What to work on | Please copy each line below that contains the string "screenshot".

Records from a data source
"""

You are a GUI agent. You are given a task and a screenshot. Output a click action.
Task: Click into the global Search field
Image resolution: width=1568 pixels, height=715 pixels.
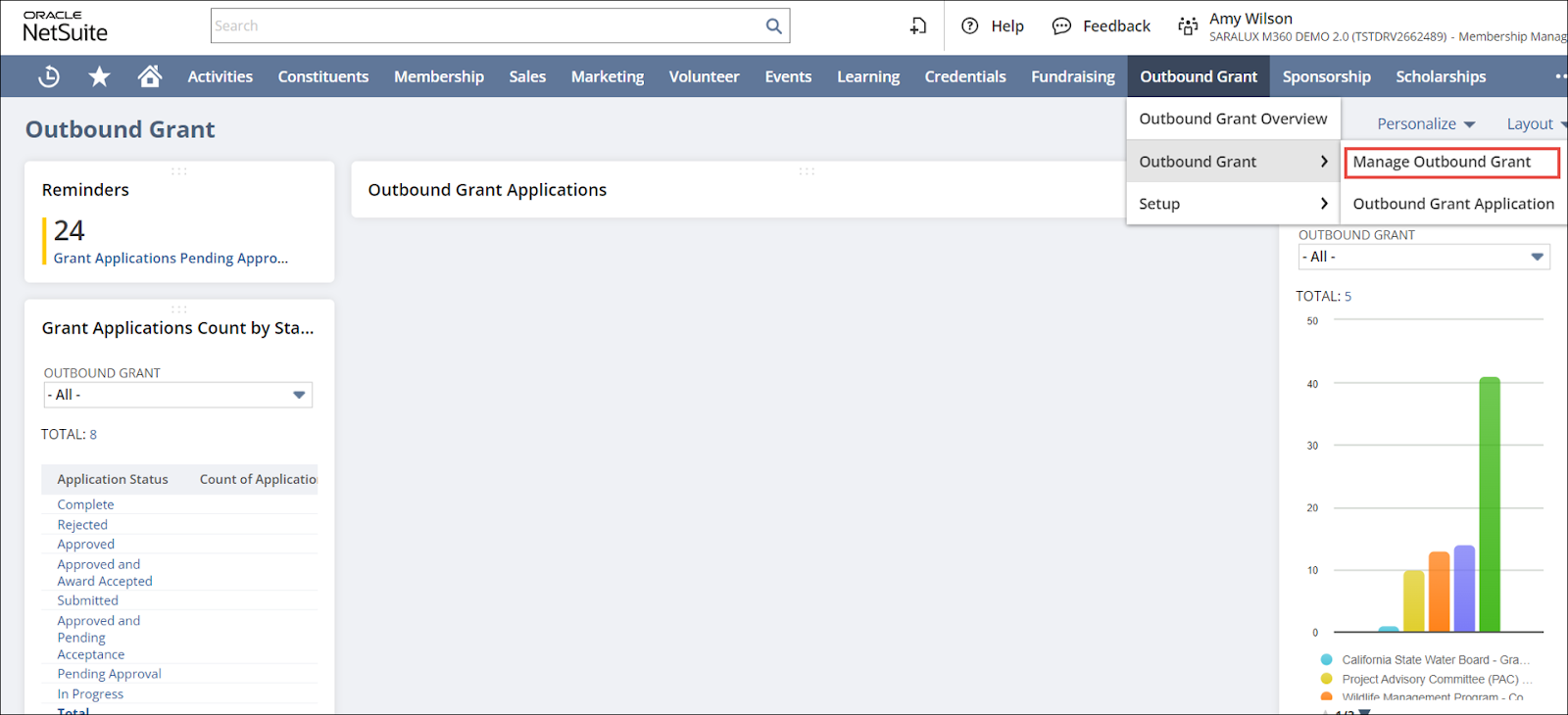click(x=485, y=26)
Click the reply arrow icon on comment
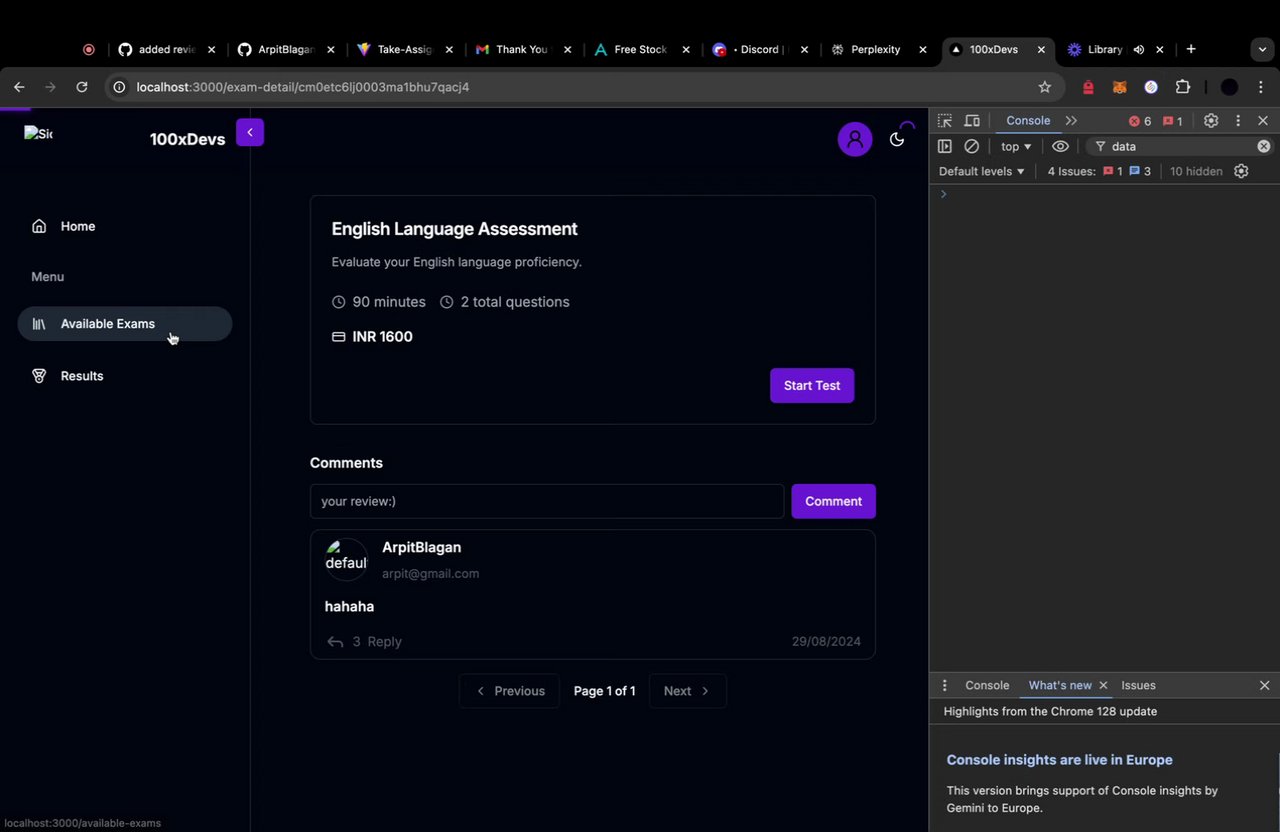Screen dimensions: 1280x832 [335, 642]
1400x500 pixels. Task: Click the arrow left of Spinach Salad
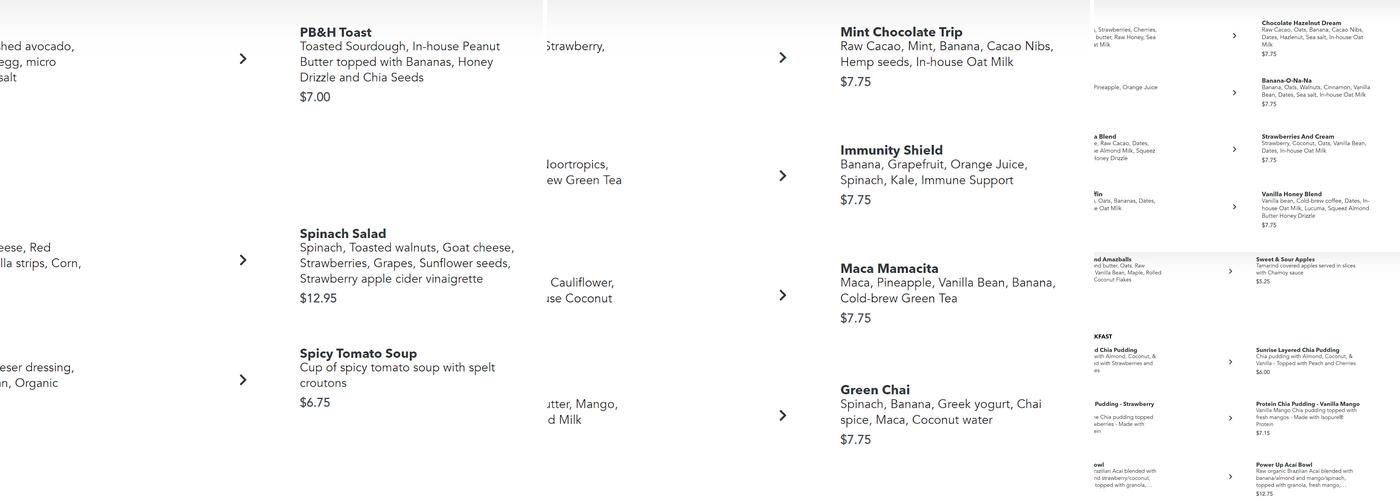tap(243, 260)
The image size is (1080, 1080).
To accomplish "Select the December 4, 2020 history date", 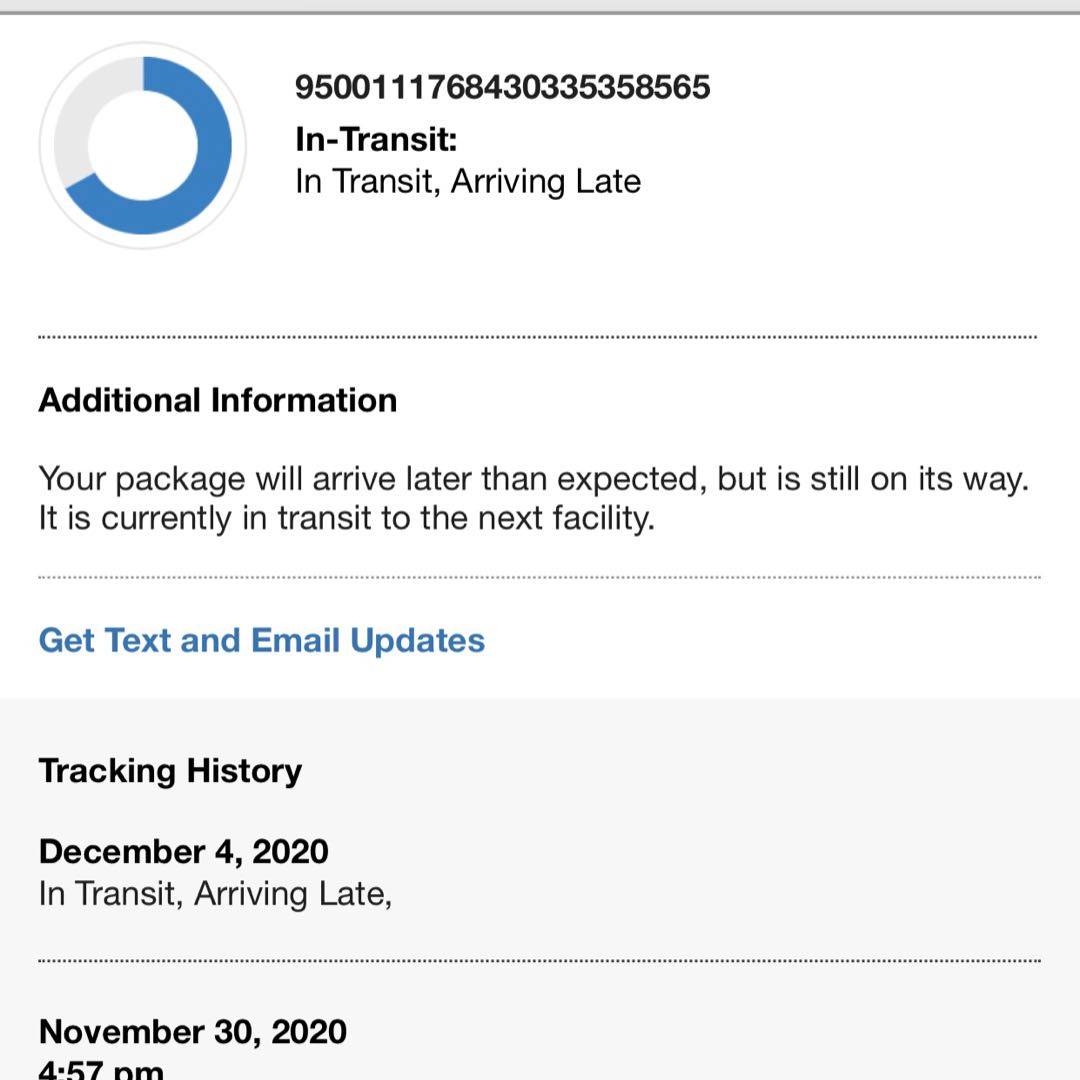I will (x=183, y=851).
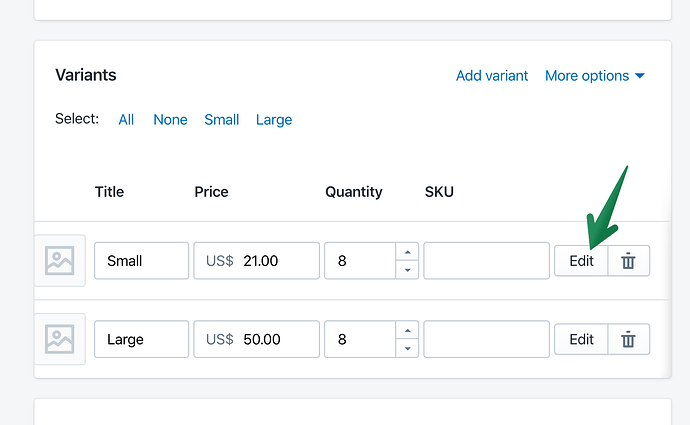The image size is (690, 425).
Task: Decrease quantity for Large variant
Action: pos(407,349)
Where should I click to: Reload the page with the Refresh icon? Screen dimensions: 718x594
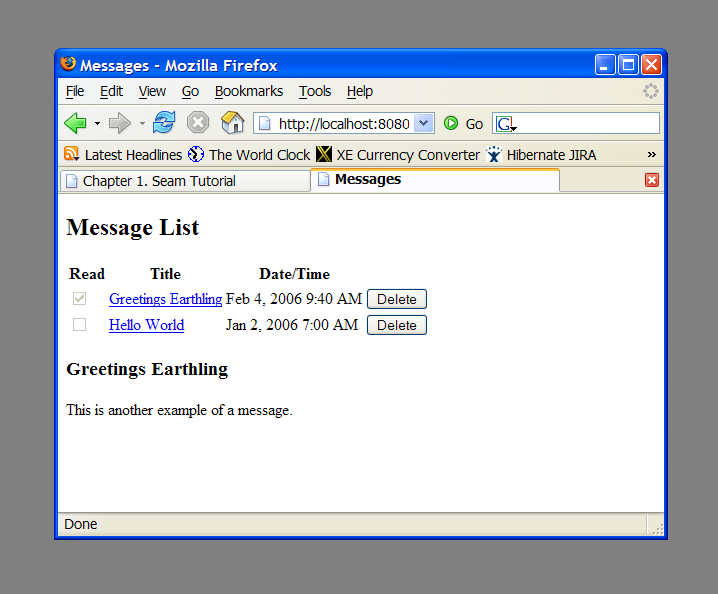pos(164,123)
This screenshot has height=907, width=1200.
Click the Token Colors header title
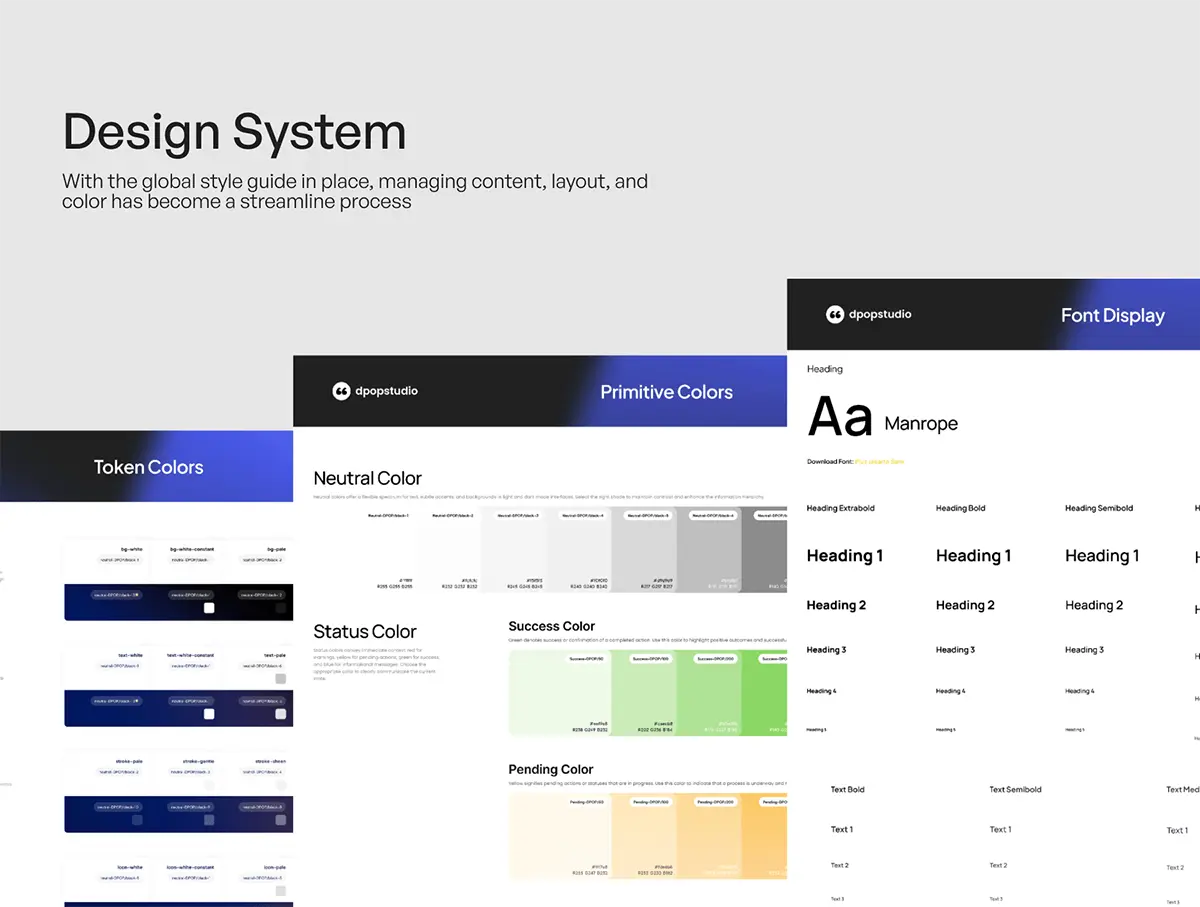(148, 467)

"""

Response for this exercise |
You are a GUI agent. You are given a task and a screenshot. Output a click action.
This screenshot has height=907, width=1200.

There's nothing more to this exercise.